Your objective:
Swap "GUI agent" for "computer-use agent" in the stretch from the line containing "The height and width of the screenshot is (600, 986)." through the line containing "Looking at the screenshot, I should [581, 38].". Give those lines back with nothing else changed.

Exercise inputs:
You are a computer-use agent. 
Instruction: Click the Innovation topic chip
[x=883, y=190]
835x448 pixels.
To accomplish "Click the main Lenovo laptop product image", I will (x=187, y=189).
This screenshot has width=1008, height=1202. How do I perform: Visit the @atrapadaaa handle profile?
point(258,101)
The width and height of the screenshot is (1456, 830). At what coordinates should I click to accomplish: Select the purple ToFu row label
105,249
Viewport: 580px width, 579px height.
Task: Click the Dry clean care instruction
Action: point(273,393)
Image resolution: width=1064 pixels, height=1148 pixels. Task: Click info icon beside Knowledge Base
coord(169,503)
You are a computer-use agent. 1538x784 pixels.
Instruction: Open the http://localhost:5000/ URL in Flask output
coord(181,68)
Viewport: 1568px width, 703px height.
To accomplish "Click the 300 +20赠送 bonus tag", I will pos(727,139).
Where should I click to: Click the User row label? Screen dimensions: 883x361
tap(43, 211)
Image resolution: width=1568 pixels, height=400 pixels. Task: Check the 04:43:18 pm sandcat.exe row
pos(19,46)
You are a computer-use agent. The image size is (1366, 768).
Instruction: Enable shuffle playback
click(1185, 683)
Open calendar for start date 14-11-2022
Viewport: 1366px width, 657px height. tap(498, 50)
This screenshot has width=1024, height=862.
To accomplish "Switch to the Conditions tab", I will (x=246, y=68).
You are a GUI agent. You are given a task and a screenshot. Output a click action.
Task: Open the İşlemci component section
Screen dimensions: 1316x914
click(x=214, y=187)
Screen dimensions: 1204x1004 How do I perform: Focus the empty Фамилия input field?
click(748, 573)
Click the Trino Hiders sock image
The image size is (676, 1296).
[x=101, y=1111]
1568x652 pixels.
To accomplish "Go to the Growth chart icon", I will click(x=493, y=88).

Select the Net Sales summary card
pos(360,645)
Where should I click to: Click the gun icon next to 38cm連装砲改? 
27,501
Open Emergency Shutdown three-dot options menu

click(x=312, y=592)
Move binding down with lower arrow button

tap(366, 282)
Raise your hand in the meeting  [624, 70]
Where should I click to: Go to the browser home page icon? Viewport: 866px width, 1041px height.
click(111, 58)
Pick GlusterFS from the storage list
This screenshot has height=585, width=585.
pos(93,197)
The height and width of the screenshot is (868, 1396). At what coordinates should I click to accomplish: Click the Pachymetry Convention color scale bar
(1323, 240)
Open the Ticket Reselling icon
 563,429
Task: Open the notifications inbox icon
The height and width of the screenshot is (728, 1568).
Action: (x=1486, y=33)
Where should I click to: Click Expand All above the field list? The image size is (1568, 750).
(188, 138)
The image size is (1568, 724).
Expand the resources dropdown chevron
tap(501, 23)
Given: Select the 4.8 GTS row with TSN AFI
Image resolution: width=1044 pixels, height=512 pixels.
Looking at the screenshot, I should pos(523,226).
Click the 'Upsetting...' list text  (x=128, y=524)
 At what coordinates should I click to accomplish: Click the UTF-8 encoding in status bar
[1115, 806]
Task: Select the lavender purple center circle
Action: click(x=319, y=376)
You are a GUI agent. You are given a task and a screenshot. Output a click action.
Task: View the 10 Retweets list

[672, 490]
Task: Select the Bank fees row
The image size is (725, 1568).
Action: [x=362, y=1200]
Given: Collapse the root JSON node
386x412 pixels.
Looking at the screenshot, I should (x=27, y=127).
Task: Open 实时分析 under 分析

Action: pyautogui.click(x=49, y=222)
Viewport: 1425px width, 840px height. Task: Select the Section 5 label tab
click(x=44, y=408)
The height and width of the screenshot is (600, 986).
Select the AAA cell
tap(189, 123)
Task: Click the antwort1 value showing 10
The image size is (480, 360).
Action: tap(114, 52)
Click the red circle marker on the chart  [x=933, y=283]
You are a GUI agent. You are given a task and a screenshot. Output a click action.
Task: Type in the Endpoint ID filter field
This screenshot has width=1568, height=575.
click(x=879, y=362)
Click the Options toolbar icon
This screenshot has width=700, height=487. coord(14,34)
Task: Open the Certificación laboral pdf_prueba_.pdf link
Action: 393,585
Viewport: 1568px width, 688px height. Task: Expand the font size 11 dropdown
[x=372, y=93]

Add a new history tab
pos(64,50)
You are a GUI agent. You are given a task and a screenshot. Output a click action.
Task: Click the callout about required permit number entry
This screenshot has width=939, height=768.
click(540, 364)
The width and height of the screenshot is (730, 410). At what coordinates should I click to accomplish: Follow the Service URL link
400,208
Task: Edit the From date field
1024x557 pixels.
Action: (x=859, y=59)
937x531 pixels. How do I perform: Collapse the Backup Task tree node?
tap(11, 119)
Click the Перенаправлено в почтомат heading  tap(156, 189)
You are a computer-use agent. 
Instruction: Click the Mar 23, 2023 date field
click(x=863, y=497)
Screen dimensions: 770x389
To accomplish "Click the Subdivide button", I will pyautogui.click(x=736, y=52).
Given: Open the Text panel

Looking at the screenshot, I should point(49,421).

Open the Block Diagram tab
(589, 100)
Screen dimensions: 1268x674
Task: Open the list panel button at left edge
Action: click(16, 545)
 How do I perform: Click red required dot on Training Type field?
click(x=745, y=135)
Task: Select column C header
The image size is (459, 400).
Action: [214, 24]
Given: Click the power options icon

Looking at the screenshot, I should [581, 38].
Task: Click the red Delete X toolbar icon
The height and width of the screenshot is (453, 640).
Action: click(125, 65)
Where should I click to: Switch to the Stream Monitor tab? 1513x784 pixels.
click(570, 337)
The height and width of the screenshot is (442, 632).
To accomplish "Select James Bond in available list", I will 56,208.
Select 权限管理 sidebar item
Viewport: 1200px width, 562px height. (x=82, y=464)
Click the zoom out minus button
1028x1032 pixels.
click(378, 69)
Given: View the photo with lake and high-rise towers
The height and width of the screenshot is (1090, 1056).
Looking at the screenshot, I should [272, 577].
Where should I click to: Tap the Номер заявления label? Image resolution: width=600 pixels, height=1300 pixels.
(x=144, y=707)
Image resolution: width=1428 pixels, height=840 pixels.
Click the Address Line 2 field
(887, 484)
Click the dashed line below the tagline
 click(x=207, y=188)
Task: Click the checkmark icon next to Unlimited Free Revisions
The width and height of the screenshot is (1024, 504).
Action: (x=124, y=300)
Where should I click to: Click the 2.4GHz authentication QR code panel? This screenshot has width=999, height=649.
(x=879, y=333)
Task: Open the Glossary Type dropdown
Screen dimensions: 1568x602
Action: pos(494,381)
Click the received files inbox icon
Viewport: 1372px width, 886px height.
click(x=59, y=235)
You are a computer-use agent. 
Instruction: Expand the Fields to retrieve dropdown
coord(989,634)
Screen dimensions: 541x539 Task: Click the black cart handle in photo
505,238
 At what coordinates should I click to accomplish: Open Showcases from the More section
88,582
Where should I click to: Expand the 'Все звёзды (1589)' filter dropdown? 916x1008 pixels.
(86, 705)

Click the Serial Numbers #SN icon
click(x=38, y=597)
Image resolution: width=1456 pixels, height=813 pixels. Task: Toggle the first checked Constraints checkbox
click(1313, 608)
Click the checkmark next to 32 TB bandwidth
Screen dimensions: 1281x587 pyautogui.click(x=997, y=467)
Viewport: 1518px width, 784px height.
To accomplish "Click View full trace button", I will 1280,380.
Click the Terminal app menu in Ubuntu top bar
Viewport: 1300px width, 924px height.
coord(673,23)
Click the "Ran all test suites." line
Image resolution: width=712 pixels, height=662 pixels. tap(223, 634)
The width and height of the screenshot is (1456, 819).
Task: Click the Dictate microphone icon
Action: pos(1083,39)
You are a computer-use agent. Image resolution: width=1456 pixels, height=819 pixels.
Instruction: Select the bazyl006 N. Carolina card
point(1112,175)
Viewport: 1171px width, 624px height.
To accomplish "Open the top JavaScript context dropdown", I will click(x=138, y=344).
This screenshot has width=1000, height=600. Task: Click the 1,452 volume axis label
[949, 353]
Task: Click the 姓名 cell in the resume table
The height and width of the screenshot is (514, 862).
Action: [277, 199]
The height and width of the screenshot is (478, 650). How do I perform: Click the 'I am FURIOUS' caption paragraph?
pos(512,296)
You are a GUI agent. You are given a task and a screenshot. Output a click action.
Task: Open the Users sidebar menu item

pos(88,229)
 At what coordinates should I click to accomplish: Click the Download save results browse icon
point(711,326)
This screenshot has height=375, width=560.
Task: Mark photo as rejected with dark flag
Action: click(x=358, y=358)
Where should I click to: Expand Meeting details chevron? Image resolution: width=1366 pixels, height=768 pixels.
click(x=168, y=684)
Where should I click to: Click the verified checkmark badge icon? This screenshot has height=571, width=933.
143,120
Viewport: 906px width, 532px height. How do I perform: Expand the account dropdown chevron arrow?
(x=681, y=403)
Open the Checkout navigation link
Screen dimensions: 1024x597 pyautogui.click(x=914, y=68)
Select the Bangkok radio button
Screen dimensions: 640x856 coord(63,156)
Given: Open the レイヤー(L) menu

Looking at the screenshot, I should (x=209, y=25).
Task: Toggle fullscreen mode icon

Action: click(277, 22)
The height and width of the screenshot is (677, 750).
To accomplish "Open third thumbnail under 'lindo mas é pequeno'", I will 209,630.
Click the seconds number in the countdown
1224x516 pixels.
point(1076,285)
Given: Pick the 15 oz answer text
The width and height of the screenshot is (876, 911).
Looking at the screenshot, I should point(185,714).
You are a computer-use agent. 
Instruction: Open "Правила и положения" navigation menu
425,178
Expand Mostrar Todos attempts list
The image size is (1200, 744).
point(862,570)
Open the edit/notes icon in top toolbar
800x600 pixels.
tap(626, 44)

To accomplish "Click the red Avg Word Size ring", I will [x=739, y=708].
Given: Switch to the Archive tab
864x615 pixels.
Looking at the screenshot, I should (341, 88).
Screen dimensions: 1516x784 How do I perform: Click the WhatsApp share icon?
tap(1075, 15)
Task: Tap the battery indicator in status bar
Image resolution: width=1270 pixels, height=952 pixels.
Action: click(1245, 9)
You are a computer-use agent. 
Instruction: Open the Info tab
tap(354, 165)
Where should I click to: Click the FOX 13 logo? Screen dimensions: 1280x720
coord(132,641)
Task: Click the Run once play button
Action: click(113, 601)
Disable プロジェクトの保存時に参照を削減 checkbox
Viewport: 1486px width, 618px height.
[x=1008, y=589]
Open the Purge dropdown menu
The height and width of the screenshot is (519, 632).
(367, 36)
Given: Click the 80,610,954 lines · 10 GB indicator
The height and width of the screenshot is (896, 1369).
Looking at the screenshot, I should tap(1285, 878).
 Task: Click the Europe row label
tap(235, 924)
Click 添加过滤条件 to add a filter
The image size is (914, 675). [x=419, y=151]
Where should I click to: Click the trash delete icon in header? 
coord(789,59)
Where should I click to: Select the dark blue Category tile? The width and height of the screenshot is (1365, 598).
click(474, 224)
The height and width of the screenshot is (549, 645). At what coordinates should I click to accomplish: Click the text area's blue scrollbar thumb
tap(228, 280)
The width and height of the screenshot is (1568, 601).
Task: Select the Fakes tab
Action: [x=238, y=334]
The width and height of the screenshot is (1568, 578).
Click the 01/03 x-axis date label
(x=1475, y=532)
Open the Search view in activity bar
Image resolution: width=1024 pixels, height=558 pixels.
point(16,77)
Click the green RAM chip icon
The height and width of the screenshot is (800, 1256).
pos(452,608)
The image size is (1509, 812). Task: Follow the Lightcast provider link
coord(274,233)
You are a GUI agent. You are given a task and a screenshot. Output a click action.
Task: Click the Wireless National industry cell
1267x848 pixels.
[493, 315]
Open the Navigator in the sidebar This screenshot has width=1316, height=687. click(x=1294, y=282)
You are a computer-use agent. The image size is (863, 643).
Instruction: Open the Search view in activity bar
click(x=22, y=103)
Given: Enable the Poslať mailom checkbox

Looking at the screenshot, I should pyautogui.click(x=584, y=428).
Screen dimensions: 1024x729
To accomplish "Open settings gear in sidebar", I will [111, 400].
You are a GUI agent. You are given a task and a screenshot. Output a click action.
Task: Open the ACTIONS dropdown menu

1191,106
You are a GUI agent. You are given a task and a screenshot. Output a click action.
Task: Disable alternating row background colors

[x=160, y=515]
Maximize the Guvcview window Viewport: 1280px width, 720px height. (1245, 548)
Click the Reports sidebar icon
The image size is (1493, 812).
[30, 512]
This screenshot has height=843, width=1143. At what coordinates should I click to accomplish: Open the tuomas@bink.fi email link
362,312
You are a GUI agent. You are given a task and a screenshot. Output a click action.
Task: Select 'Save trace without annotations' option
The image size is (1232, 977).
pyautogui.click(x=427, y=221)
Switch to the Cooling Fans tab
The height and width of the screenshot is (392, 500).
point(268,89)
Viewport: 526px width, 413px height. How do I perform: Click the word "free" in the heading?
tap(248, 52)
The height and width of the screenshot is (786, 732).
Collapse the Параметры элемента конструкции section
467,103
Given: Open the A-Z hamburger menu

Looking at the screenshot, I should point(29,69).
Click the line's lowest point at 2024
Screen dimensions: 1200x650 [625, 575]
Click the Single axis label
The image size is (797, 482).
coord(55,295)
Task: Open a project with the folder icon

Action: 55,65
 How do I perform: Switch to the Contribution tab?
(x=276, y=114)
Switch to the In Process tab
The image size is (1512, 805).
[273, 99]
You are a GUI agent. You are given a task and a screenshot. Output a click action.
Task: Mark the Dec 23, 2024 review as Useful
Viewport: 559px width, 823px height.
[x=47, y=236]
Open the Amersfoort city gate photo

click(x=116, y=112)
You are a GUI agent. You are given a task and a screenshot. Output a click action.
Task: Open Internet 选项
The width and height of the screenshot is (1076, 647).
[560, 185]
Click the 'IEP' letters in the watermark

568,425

Written solution:
The height and width of the screenshot is (600, 986).
Select the AAA cell
tap(189, 123)
Task: Click the antwort1 value showing 10
The image size is (480, 360).
Action: tap(114, 52)
Click the red circle marker on the chart  [x=933, y=283]
You are a computer-use agent. You are given a task and a screenshot. Output a click action.
Task: Type in the Endpoint ID filter field
This screenshot has width=1568, height=575.
click(x=879, y=362)
Click the Options toolbar icon
This screenshot has width=700, height=487. coord(14,34)
Task: Open the Certificación laboral pdf_prueba_.pdf link
Action: 393,585
Viewport: 1568px width, 688px height. Task: Expand the font size 11 dropdown
[x=372, y=93]

Add a new history tab
pos(64,50)
You are a computer-use agent. You are given a task and a screenshot. Output a click action.
Task: Click the callout about required permit number entry
This screenshot has width=939, height=768.
click(540, 364)
The width and height of the screenshot is (730, 410). At what coordinates should I click to accomplish: Follow the Service URL link
400,208
Task: Edit the From date field
1024x557 pixels.
Action: (x=859, y=59)
937x531 pixels. How do I perform: Collapse the Backup Task tree node?
tap(11, 119)
Click the Перенаправлено в почтомат heading  tap(156, 189)
You are a computer-use agent. 
Instruction: Click the Mar 23, 2023 date field
click(x=863, y=497)
Screen dimensions: 770x389
To accomplish "Click the Subdivide button", I will pyautogui.click(x=736, y=52).
Given: Open the Text panel

Looking at the screenshot, I should point(49,421).

Open the Block Diagram tab
(589, 100)
Screen dimensions: 1268x674
Task: Open the list panel button at left edge
Action: click(16, 545)
 How do I perform: Click red required dot on Training Type field?
click(x=745, y=135)
Task: Select column C header
The image size is (459, 400).
Action: [214, 24]
Given: Click the power options icon

Looking at the screenshot, I should [581, 38].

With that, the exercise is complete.